Zapatero y Pujol: ¿muertes civiles paralelas?
«Aunque al final no se le pudiese condenar por nada, basta con la imagen de las joyas de la caja fuerte para que el baldón, la ignominia, sean inextinguibles»

Imagen generada con IA.
Es pronto para decirlo. Pero las ganas que muchos tienen de ver a José Luis Rodríguez Zapatero entre rejas pueden acabar tan chasqueadas como las de los que esperaban ver en ese mismo trance a Jordi Pujol. Con tanto ruido, con tanta leyenda urbana sobre el lawfare, lo cierto es que aquí tenemos un sistema penal muy garantista. Basta con que una prueba haya sido obtenida oscura o irregularmente para dar al traste con el caso más clamoroso. Otra cosa es que a algunos la muerte civil ya no se la quite nadie.

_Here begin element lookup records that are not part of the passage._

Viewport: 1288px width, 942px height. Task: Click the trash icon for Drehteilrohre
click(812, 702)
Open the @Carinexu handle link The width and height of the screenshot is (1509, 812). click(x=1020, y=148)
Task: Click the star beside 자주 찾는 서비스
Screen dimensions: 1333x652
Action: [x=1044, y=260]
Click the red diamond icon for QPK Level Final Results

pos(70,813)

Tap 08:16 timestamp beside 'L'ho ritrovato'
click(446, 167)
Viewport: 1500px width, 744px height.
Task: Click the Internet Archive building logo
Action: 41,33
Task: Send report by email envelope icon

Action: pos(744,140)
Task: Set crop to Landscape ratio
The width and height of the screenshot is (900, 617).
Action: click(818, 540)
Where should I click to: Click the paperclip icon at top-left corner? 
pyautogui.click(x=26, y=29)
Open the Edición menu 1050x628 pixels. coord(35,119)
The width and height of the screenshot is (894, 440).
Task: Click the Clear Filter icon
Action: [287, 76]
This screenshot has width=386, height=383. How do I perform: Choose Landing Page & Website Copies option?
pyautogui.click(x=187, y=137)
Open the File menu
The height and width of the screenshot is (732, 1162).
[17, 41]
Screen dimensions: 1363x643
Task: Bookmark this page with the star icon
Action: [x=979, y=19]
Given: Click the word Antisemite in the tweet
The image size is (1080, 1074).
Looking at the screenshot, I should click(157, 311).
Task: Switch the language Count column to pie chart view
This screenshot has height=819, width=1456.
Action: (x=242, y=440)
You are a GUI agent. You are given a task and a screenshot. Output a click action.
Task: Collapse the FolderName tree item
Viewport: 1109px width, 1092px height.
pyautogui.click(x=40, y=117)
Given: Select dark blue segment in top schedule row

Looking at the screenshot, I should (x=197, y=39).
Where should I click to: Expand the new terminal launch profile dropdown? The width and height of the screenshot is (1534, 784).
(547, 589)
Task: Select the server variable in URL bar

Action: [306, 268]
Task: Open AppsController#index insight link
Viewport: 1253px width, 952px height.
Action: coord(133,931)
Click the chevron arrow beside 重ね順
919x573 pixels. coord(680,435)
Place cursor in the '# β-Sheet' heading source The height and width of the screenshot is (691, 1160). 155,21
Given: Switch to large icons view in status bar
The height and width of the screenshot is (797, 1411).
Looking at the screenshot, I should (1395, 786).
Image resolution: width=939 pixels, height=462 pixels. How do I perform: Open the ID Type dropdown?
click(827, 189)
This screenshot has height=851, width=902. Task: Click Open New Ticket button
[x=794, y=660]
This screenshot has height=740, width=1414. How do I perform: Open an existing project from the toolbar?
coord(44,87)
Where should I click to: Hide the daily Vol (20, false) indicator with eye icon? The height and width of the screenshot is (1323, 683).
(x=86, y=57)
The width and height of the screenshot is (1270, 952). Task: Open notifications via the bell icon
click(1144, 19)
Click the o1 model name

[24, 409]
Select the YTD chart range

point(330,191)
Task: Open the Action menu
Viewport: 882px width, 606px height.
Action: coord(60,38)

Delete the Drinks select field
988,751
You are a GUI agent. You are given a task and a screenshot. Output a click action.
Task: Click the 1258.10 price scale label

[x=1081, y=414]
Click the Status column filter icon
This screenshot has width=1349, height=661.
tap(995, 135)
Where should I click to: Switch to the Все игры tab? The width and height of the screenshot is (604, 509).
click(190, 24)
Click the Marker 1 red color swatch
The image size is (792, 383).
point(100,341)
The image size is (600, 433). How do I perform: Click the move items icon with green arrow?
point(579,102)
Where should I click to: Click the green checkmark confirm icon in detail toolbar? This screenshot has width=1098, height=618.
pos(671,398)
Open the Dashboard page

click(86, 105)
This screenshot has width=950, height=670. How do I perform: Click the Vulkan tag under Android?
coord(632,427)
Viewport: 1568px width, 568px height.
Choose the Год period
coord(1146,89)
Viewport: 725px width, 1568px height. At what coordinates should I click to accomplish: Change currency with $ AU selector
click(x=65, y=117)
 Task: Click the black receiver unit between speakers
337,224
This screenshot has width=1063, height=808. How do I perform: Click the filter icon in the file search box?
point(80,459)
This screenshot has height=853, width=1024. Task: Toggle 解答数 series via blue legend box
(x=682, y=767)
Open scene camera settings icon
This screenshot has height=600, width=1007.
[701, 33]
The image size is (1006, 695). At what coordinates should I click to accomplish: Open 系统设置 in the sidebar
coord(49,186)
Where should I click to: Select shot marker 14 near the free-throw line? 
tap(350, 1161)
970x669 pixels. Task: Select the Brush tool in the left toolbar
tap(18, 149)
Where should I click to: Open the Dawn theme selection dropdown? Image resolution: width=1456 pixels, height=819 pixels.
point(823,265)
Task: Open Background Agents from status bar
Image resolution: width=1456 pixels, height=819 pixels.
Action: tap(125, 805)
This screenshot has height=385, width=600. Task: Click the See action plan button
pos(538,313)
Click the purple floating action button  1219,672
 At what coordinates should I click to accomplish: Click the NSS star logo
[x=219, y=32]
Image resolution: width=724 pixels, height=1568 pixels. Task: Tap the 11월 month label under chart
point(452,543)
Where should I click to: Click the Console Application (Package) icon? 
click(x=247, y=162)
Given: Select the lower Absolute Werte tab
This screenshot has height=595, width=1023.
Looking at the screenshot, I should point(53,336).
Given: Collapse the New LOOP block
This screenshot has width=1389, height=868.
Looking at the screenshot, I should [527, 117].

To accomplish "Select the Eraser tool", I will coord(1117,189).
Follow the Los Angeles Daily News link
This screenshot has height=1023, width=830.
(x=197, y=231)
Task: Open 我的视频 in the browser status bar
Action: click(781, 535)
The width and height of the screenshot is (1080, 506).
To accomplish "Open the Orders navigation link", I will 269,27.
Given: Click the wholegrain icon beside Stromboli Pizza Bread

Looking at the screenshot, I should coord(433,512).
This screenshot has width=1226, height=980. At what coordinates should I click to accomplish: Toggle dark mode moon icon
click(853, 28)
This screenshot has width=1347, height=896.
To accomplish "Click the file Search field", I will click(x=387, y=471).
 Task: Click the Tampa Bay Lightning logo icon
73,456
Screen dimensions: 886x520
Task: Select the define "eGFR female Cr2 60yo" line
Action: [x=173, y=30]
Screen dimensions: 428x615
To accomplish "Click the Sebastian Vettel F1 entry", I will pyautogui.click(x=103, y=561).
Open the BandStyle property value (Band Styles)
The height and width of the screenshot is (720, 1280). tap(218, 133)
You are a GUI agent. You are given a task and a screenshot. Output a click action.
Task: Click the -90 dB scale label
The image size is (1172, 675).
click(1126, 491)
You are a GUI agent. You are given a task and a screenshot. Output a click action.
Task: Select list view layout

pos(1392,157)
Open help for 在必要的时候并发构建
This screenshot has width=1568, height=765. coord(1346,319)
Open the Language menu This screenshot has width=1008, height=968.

Tiene gracia el paralelismo de credibilidad entre la «deixa de l’avi Florenci» con la que Pujol trató de justificar la génesis de su fortuna familiar ilícita… y el desparpajo de pretender que a Sonsoles Espinosa le pudieron dejar en herencia no sé cuántos diamantes y esmeraldas de Zambia. Tampoco está mal la simetría en términos de autoridad moral despilfarrada… intermitentemente, eso sí. Pujol tuvo que ver y que soportar, allá por 2014, el derribo incluso físico de estatuas suyas, en plan Sadam Hussein. Ahora, en cambio, parece que hay ganas de rehabilitarle. Zapatero, tras purgar durante un tiempo el holocausto económico en que acabó su etapa al frente del Gobierno, había logrado dotarse de un aura de ángel rojo que ahora se viene abajo estrepitosamente. Por de pronto, ya fue el único expresidente vivo excluido del encuentro institucional con el Papa.
Es curioso cómo funciona esto de los referentes morales. Pujol, que mandó y significó en Cataluña más que muchas testas coronadas en sus imperios, fue bajado a coces del pedestal no solo por sus cuentas pendientes con la justicia, sino también, y quizás sobre todo, con el independentismo. Digamos que a los que vinieron detrás de él ya les venía bien tener excusa para matar al padre y de paso cegar el camino de vuelta al peix al cove y al seny. Ahora que ya se ve que todo el drama de 2017 solo sirvió para cavar una trinchera infinita de resentimiento (del peor resentimiento, que es el inútil, el que no sirve para nada…), de repente viene de perlas que Pujol pueda salir no exactamente absuelto, pero sí lo suficientemente exonerado como para volver a reivindicar la parte que a algunos interesa de su deixa, perdón, de su legado.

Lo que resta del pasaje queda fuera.